Star-Crossed No More

It surely couldn’t have been the first time Ma Bell had worked her magic on long-lost lovers, but it seems to have worked better than usual on Lynn Stevens and Aubrey Lynwood Williams. The love bug had bitten them back in the ’40s in Norfolk. He was in the Navy during World War II, she was his sweetheart, and he proved his love with an Evel Knievel-esque walk along a narrow building ledge several stories up. He won her heart, but her parents gave him the old heave-ho. “They didn’t approve of servicemen,” Stevens said, and her sailor boy said ship ahoy. But in 1988, Stevens and Williams got a second chance, reported the Culpeper News.

Stevens had wound up in Princeton, West Virginia. In the intervening 40-odd years, both had married, Stevens twice (she even had a grandson named Aubrey, after her not-forgotten beau), but both found themselves alone again. Soon after Stevens’ second husband died in 1985, her thoughts turned once again to Williams, and she commenced to sleuthing. But even the ads she took out in the papers of the American Legion, the Disabled American Veterans, and the Veterans of Foreign Wars couldn’t do what the grapevine could. Acting on a tip from a friend, Stevens dialed information and found the number for Williams in Stevensburg, Culpeper County and rang him up immediately.

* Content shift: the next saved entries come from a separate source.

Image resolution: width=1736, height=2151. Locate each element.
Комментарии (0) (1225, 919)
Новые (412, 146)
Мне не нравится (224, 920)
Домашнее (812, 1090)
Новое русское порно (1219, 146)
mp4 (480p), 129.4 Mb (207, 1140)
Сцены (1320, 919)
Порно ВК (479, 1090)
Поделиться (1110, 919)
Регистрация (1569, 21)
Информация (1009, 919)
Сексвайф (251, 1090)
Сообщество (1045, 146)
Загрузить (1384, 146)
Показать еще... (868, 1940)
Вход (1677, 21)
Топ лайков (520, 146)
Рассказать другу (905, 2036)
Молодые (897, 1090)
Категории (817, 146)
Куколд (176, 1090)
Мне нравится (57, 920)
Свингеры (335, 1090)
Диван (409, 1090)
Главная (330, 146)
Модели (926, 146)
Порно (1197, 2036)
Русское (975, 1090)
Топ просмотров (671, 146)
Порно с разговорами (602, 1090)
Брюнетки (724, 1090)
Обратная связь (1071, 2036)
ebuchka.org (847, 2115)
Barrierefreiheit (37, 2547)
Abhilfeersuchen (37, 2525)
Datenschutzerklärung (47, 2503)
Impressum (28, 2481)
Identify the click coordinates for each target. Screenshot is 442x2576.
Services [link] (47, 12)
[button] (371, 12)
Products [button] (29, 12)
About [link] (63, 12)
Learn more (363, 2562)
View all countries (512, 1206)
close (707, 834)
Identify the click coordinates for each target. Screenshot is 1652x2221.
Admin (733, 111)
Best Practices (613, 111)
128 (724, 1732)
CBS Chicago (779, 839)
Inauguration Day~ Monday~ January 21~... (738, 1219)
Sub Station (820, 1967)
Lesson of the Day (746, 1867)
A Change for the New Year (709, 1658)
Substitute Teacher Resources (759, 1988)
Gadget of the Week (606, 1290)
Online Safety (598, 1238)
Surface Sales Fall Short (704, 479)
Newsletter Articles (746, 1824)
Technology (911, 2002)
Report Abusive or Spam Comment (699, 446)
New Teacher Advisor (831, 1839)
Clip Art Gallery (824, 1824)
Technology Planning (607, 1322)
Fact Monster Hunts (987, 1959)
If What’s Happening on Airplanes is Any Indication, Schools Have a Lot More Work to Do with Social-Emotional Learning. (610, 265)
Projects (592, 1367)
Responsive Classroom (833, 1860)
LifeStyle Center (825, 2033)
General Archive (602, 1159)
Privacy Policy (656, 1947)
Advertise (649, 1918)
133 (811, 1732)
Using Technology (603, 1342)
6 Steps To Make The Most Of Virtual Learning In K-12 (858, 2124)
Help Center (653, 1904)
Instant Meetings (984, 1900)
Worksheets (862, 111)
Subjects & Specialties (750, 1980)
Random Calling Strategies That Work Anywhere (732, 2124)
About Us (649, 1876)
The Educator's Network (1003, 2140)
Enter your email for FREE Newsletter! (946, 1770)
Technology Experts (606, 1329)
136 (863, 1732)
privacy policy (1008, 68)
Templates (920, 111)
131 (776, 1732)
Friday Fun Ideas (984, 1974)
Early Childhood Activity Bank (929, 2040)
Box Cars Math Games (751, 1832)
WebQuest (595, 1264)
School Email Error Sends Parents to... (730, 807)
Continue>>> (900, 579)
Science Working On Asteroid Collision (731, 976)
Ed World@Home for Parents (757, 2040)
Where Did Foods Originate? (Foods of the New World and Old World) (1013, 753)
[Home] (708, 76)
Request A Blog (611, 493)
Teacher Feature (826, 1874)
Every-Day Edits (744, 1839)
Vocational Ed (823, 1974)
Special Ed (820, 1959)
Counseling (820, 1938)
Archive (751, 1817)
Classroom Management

The call proved that the spark was still very much there. That first night they talked three times, totaling three hours—not such a cheap date at the time. As they chatted, Williams recalled his nail-biting promenade along that ledge and avowed that he’d gladly walk it again, but instead asked Stevens to visit him in Culpeper, a less risky step for a re-enamored sexagenarian. Down went her receiver and out came her suitcase. “I let him get away once,” she said. “I wasn’t about to let it happen again.” She gave a friend $100 to drive her the 250 miles to the Culpeper police station. Dispatcher Mabel Crawford said that the “teeny-tiny” Stevens came into the station with an oversized piece of luggage, her pocketbook and a carton of cigarettes. She asked where she could get a hotel room, preferably near a beauty shop so she could get “all dolled up” for Williams.

It appears, however, that 40 years was wait aplenty for Williams, and he wanted to see Stevens ASAP. He high-tailed it to the station to find his long-lost love dressed down in stone-washed jeans and high-heeled boots, with “rollers in her hair covered with a scarf.” Unconcerned that she had not been able to spruce up, Stevens said she had “never done anything this daring” and was “just as excited as she could be,” Crawford told reporters.

When the once-interrupted lovebirds saw each other, “there was no hesitation,” just hugs and kisses. “They are finally back in each other’s arms,” said the dispatcher. They left the police station arm in arm, “like a romance novel.” Somebody call Fabio.